Wall Street (and most investors) loan their money based on risk vs. reward. A buyer with an 800 credit score and 20% down is less of a risk to a lender than a buyer with no documentation, no money down, and a seller paying their closing costs. Therefore, a loan to this riskier buyer should come to the investor with a higher interest rate, or rate of return.
When your loan is funded, the original money for settlement comes from the Mom and Pop Credit Union. They provide the funds to pay the seller off and make the closing happen. However, Mom and Pop rarely service the loan and collect your payments every month. 99% of the loans are re-sold within a few days to Fannie Mae. Fannie then packages the loans together and sells them as securities to Wall Street banks, with the payoff being the monthly payments each buyer makes on their mortgage.
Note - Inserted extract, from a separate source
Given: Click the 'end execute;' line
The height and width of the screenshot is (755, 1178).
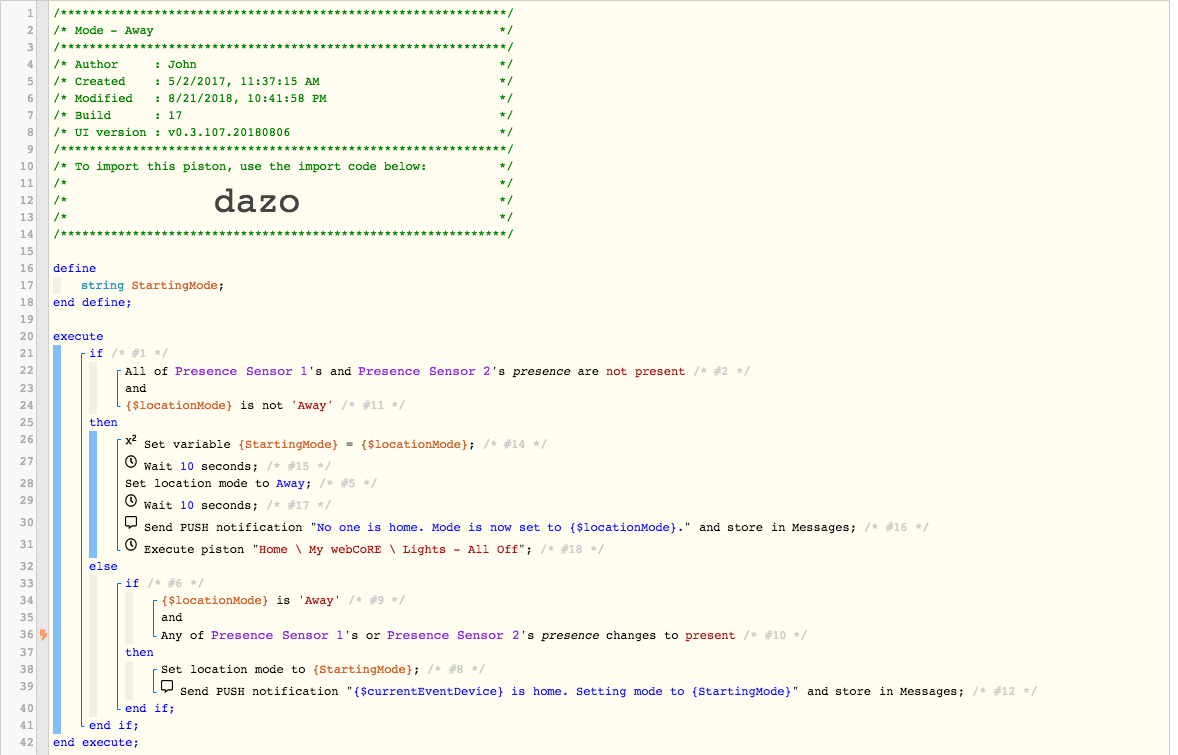Looking at the screenshot, I should tap(96, 742).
This is not a bad thing; it frees up money for the lenders to loan and for buyers to purchase homes, and keeps the machine going. However, there is no transparency in the securities that these two companies bundle and sell to Wall Street. A) The investor is buying a cardboard box and does not know the contents, and B) where are the competing companies that can do this by their side and create the type of competitive market that America thrives on?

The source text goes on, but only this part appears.